**** GIVEN DATA

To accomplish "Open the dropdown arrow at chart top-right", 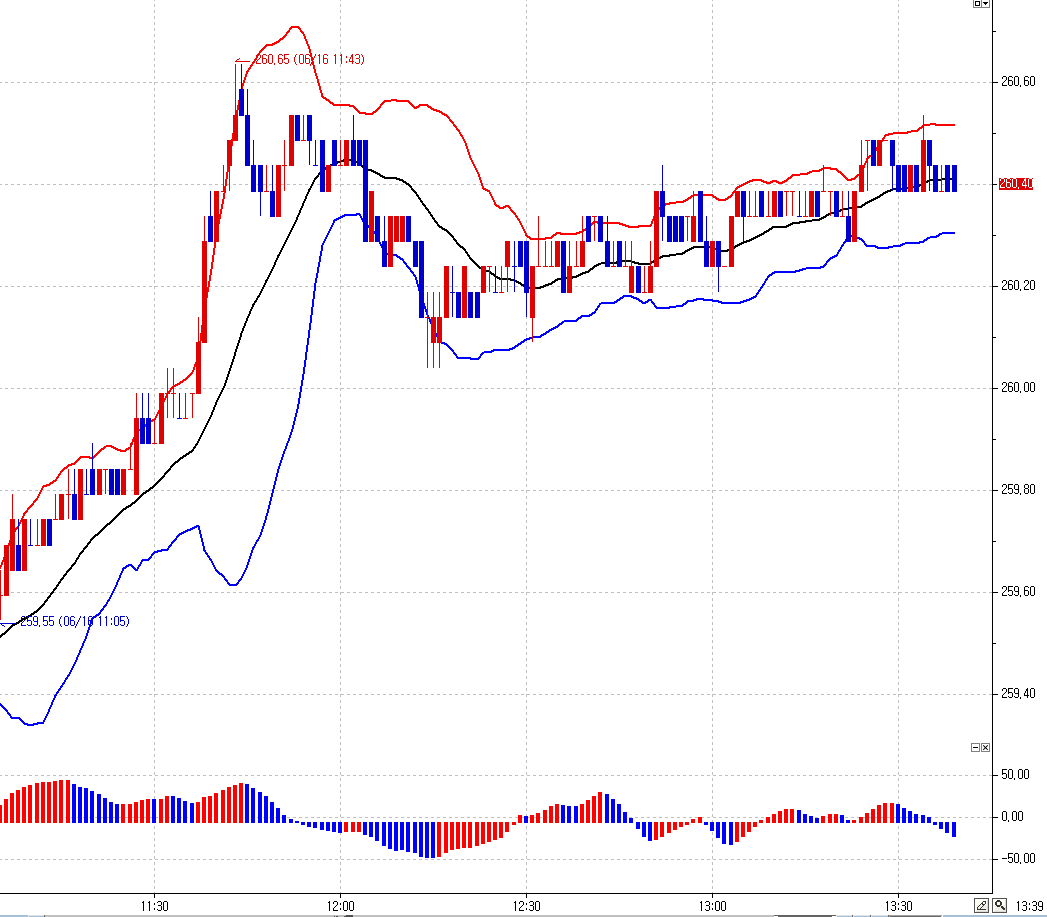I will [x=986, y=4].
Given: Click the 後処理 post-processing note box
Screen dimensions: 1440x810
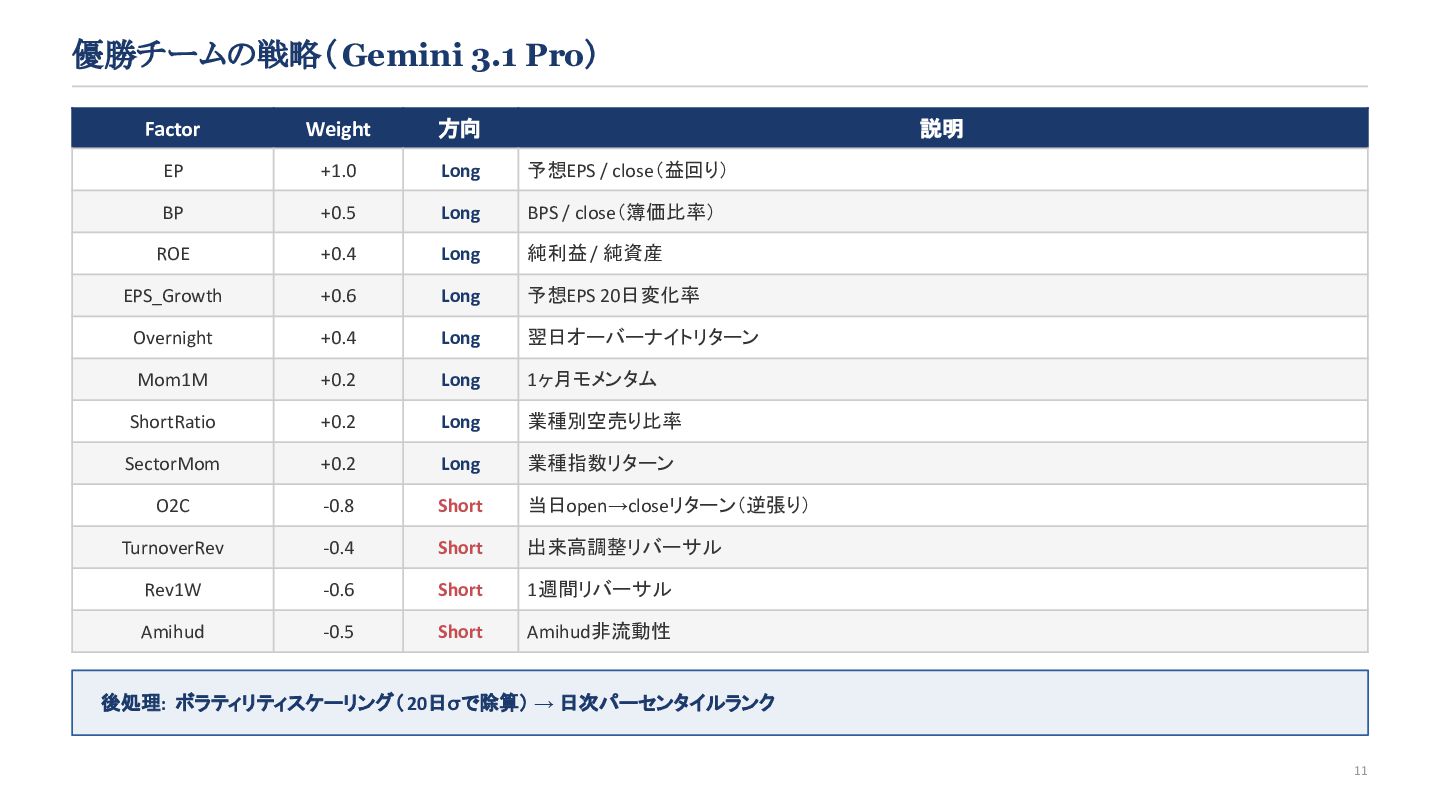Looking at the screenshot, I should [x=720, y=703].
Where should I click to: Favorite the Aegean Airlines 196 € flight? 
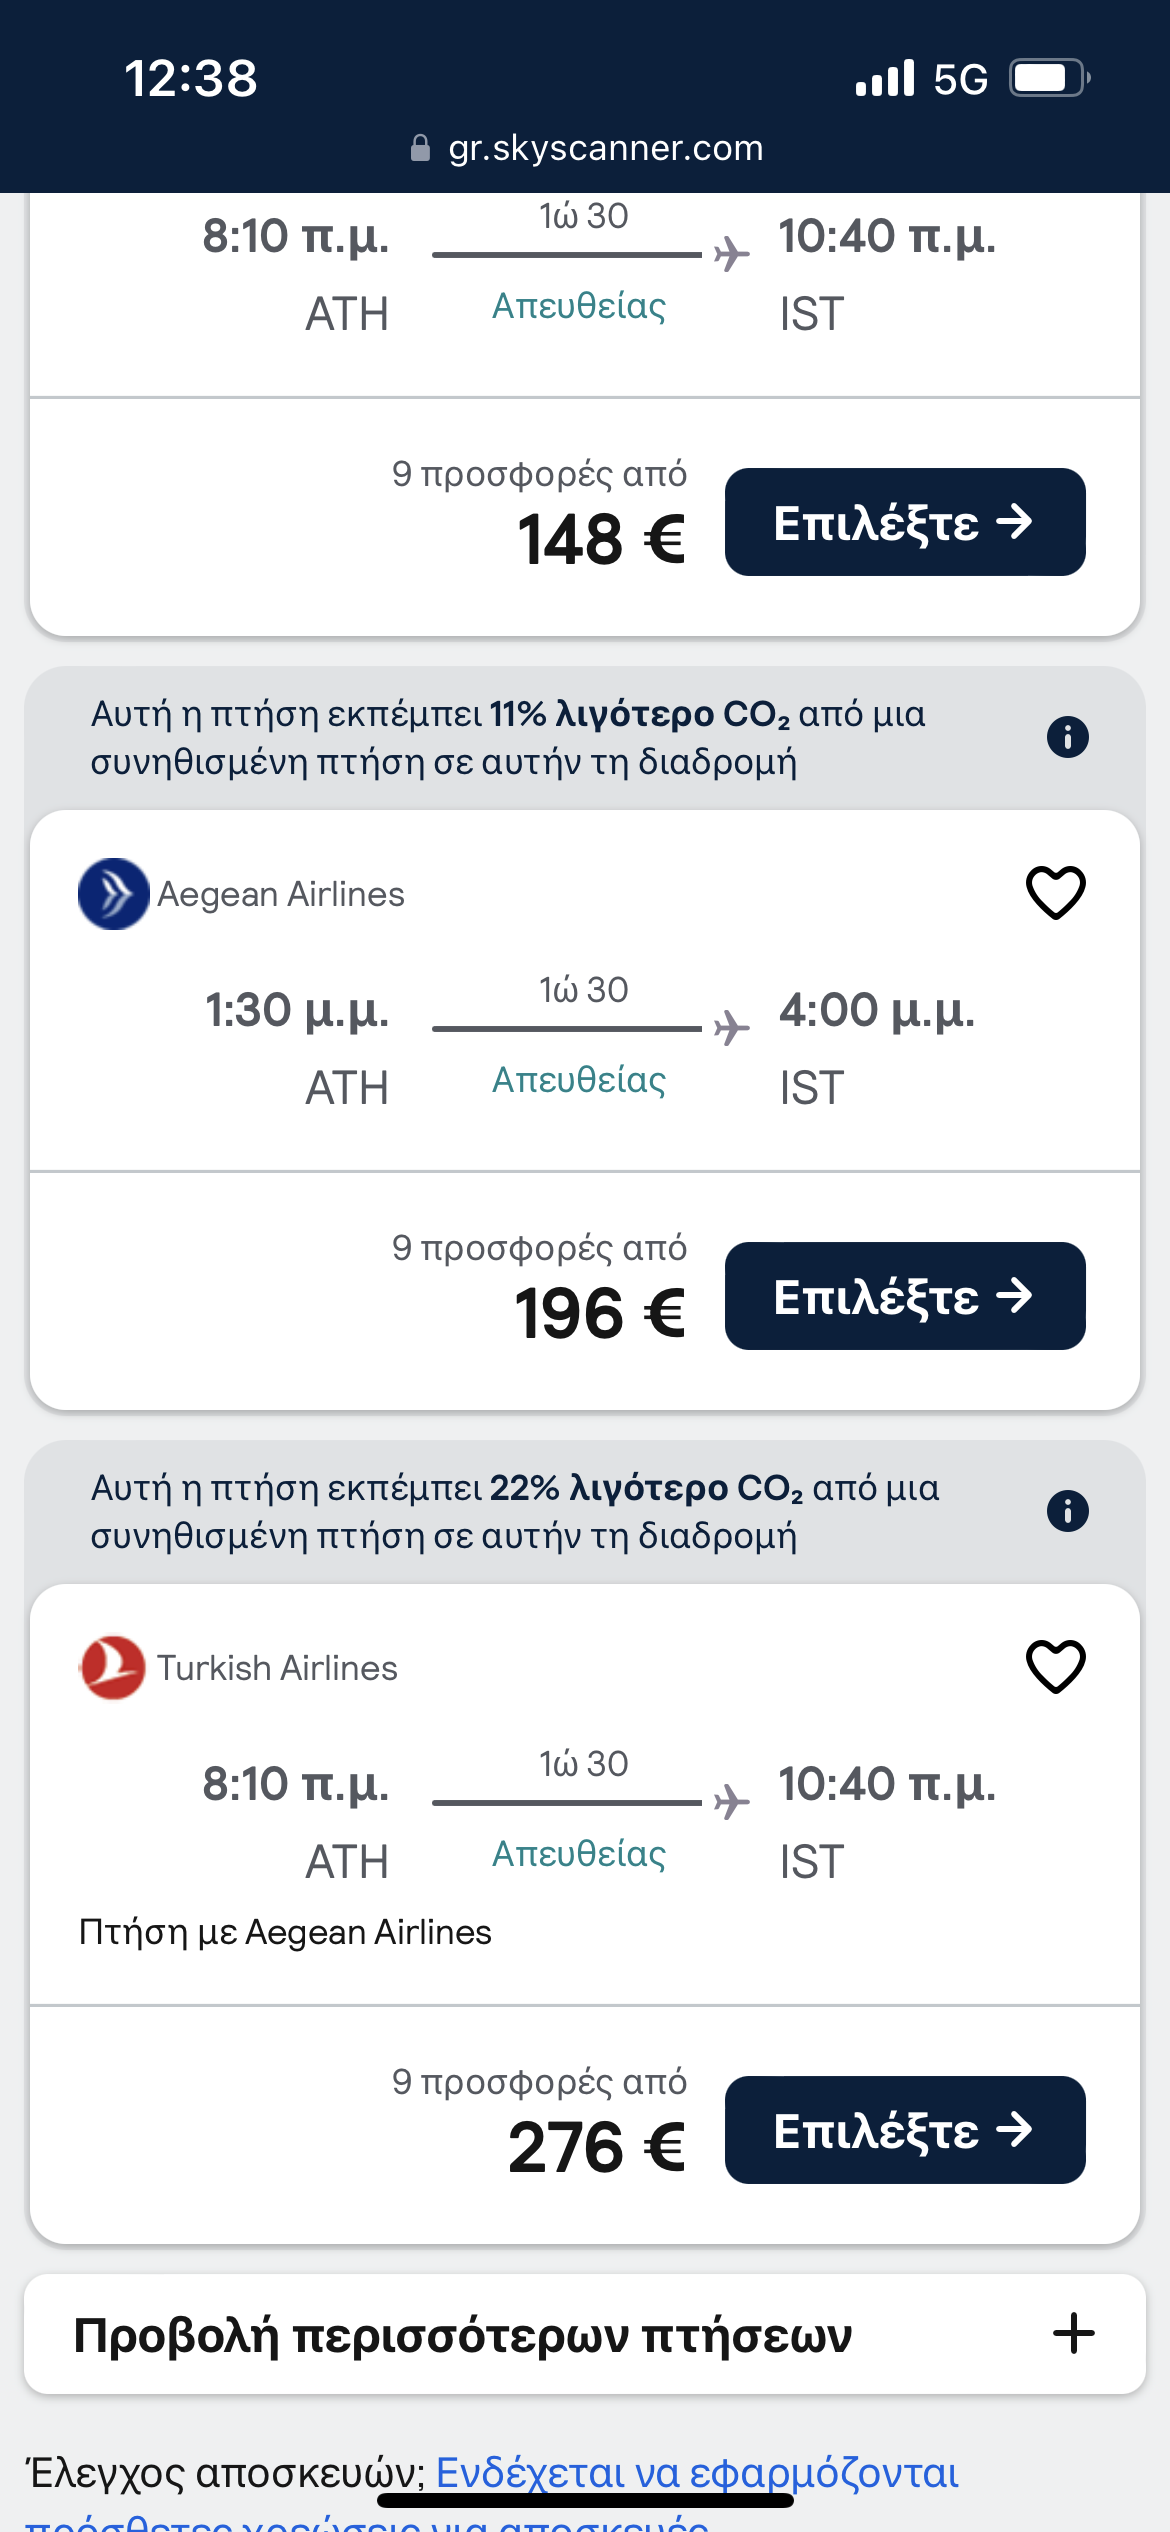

********

Please copy the items verbatim, from the line containing "Given: Click the 後処理 post-processing note box" through the end of the items, including both ends. Leave the pictures out of your answer.

Given: Click the 後処理 post-processing note box
Screen dimensions: 1440x810
Looking at the screenshot, I should [x=720, y=703].
Where should I click to: Favorite the Aegean Airlines 196 € flight? 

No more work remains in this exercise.